Born in Edinburgh, Quaye went to school in London, Manchester and Edinburgh. However, he left school with no qualifications. Before making records he took employment spraying cars, smoking fish, making futons and as a stage-rigger and scaffolder.
His father was born in London, but considered himself as African. Although known as Cab Kaye, his full name was Nii Lante Augustus Kwamlah Quaye and he was a Chief of the GA tribe centralized in Jamestown, Accra. Kaye was the son of the pianist Caleb Jonas Quaye a.k.a. Mope Desmond, who was born in Accra, Ghana. Kaye did not grow up with his father and only found out, in his twenties, about his father's history as a musician. Mope Desmond, Cab Kaye and Finley Quaye have all played Glasgow's Barrowlands, Wolverhampton's Wulfrun Hall and London's Cafe d'Paris. Finley was on tour with his band when he met his father for the first time in Amsterdam.

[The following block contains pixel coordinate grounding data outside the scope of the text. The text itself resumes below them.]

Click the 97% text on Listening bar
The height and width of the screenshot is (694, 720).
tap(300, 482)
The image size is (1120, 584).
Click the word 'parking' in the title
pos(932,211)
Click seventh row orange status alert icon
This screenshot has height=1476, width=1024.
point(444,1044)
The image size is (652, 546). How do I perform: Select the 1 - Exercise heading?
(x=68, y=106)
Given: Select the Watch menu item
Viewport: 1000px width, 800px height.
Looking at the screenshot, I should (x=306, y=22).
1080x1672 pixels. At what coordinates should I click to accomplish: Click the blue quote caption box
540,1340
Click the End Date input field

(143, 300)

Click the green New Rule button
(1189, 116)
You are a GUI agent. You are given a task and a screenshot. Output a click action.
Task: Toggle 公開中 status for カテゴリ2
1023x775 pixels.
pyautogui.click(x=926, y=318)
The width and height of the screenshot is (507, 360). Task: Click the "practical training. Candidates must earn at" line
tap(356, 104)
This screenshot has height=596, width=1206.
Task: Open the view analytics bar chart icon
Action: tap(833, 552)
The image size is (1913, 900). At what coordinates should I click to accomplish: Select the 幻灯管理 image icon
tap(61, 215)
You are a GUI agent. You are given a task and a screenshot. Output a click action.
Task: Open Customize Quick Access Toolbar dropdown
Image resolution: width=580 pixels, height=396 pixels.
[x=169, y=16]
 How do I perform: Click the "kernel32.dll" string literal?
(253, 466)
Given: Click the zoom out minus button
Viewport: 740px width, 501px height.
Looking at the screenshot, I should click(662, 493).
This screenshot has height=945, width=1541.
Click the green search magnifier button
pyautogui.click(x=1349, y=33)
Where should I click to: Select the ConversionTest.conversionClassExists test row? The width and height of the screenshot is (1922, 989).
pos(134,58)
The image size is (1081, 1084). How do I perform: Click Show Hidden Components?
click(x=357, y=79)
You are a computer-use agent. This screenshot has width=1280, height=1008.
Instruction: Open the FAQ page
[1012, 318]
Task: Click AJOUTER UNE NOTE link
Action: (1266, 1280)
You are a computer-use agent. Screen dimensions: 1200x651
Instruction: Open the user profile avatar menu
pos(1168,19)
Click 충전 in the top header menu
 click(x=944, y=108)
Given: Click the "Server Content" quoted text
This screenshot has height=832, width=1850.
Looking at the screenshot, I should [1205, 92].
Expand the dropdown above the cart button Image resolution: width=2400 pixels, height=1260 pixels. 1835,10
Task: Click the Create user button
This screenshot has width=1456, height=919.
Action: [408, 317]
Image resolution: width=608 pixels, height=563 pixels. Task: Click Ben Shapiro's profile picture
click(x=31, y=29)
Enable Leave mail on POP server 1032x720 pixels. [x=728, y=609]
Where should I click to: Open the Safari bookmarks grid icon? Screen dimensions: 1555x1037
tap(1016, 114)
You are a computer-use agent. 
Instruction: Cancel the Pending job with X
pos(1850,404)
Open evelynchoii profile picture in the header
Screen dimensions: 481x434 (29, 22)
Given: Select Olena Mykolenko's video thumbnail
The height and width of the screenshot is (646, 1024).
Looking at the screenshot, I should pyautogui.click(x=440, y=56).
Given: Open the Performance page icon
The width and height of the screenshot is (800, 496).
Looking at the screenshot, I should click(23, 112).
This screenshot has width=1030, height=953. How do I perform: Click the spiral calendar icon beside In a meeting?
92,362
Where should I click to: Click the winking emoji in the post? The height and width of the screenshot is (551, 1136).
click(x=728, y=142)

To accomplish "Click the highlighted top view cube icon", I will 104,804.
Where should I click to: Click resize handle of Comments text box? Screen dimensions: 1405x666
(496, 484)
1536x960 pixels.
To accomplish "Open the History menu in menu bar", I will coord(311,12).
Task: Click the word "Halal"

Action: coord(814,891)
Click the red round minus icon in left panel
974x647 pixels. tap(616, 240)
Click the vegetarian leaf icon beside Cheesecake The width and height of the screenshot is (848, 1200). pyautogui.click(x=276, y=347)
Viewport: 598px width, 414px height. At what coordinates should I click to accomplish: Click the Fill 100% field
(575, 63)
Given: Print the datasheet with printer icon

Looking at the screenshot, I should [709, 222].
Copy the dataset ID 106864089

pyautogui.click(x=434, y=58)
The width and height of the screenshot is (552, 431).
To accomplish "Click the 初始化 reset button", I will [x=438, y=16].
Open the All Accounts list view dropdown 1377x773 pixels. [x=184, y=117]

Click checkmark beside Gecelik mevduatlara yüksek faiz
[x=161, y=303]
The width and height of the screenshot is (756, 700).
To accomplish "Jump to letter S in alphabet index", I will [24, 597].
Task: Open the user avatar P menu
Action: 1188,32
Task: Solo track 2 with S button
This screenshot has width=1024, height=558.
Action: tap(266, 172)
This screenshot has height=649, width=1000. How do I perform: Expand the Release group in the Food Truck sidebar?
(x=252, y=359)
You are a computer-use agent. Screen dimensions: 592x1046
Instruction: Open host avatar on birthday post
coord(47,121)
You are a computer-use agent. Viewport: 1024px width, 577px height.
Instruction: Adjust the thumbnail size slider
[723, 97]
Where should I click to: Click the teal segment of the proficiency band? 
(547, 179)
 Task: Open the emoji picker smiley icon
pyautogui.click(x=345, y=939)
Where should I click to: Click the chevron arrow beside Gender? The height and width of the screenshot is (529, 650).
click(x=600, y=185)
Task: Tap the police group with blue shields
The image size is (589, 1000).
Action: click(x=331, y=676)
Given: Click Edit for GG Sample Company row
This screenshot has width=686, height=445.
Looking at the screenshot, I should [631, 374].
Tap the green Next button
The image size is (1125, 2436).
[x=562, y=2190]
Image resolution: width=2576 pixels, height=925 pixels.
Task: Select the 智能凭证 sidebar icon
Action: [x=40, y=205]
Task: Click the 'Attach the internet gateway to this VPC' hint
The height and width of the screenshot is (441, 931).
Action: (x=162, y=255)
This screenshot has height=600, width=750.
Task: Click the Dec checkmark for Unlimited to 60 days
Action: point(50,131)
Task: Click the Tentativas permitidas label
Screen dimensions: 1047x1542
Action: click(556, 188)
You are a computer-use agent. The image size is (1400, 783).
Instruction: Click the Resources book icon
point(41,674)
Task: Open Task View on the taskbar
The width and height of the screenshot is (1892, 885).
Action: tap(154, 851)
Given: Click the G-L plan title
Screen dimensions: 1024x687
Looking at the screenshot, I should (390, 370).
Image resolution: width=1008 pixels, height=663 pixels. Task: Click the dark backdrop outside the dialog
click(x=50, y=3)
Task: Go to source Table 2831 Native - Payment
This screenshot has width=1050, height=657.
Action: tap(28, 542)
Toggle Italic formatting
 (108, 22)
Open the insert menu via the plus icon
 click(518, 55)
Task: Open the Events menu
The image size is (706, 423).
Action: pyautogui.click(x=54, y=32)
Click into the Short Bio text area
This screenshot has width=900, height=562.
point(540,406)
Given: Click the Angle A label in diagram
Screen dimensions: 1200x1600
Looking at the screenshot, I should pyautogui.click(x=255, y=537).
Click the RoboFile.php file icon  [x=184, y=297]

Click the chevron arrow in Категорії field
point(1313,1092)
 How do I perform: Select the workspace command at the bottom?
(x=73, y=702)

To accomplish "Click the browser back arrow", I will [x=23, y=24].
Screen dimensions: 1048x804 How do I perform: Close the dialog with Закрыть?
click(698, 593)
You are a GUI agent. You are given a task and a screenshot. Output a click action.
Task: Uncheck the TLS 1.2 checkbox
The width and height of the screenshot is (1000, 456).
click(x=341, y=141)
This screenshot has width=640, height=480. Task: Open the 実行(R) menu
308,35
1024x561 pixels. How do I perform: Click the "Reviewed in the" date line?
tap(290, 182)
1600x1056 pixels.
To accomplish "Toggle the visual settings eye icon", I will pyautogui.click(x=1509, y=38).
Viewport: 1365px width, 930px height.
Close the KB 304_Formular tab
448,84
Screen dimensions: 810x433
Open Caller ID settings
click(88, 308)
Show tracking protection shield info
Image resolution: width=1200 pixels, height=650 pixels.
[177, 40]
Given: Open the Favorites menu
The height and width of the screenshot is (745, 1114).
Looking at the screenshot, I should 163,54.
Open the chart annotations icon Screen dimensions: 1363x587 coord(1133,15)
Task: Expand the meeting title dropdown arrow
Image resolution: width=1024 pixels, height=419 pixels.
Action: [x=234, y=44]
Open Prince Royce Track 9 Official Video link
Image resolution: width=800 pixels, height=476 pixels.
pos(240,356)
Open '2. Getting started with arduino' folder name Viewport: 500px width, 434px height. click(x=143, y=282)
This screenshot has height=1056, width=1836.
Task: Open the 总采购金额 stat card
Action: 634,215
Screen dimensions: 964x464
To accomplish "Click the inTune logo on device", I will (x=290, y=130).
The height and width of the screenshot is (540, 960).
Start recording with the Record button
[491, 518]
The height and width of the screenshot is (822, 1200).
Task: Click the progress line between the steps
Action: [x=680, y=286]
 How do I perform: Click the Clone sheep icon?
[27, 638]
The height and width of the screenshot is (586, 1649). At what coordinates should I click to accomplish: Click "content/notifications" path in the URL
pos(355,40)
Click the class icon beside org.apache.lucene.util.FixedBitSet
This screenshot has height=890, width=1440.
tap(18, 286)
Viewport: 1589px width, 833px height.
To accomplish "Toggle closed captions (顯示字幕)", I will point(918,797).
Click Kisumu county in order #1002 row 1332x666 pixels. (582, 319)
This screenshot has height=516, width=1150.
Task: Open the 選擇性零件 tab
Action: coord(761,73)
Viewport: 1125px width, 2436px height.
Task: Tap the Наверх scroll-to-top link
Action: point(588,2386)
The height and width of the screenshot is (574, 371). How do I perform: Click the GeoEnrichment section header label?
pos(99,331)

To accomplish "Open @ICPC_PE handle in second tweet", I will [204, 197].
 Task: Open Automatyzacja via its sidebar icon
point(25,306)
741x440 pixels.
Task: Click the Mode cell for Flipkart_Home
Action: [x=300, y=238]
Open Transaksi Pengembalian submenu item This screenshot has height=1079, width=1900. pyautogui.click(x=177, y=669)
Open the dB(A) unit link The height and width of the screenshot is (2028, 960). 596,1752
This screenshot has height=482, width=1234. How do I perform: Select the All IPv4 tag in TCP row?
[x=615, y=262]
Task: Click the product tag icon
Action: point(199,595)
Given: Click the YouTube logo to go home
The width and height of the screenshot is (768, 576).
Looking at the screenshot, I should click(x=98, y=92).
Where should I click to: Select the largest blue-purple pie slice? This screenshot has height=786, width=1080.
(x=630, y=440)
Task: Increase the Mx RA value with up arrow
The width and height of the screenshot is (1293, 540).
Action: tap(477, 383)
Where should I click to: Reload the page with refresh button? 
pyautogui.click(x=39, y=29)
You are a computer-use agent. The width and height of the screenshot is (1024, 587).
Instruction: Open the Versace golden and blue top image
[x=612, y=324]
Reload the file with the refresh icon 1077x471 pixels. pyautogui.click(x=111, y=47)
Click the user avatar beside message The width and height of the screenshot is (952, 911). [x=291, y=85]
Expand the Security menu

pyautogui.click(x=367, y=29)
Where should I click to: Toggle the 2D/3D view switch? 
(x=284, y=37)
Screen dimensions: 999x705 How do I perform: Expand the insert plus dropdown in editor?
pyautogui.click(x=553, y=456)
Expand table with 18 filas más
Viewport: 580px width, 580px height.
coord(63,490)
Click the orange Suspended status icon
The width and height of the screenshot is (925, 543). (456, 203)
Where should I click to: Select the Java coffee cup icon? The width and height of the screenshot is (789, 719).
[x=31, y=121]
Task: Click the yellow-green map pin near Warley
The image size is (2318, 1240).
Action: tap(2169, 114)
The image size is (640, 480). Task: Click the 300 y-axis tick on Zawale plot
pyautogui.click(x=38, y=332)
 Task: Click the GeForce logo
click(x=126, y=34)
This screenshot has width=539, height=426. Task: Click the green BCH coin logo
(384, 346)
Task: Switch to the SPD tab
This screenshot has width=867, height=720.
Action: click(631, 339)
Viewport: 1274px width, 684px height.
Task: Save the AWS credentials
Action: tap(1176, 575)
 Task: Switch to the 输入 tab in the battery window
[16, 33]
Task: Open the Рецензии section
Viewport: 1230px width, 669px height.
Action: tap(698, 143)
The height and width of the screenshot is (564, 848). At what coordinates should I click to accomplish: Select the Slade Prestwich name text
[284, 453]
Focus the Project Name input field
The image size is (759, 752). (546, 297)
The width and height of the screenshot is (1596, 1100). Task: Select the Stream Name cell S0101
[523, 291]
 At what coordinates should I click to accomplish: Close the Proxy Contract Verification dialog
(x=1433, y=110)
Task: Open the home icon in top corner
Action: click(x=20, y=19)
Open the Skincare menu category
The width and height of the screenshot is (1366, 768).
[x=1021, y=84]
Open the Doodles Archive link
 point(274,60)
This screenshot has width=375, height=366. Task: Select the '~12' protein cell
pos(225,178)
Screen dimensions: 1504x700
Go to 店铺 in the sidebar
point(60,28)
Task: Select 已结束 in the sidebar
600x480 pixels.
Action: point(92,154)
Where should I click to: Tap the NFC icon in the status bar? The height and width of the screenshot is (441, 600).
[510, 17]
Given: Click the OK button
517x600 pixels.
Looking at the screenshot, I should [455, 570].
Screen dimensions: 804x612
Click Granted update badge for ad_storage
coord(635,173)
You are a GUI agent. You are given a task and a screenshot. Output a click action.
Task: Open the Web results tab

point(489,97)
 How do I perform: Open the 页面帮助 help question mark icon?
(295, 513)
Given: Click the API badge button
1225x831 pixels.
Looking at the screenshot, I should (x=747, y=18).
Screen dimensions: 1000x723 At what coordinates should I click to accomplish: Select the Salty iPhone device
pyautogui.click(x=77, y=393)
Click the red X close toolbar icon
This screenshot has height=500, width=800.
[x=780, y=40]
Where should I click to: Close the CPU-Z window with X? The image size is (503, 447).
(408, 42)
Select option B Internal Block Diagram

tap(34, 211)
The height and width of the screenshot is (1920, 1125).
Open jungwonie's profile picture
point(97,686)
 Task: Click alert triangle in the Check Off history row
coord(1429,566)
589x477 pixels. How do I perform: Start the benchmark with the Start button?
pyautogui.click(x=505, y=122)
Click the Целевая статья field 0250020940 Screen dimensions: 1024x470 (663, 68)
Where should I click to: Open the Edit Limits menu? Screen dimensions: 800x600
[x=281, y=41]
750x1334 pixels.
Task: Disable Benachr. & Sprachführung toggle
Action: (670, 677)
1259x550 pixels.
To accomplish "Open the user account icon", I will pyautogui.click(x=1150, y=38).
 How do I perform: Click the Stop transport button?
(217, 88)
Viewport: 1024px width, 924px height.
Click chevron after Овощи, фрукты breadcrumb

Finley Quaye was inspired early on in his childhood by jazz musicians Pete King, Ronnie Scott, who started his musical career making tea and running errands in Finley's father's band, and Lionel Hampton. Additionally, Duke Ellington was Finley Quaye's godfather. Quaye heard jazz as a child living in London with his mother, who would take him with her to Ronnie Scott's jazz club to catch performances of American jazz musicians touring Europe such as Buddy Rich, who recorded his live album there in 1980. His mother introduced him to Lionel Hampton in Edinburgh.
In April of 2012, Quaye was charged with aggravated assault in Edinburgh. He was subsequently found guilty and sentenced to 225 hours of unpaid work.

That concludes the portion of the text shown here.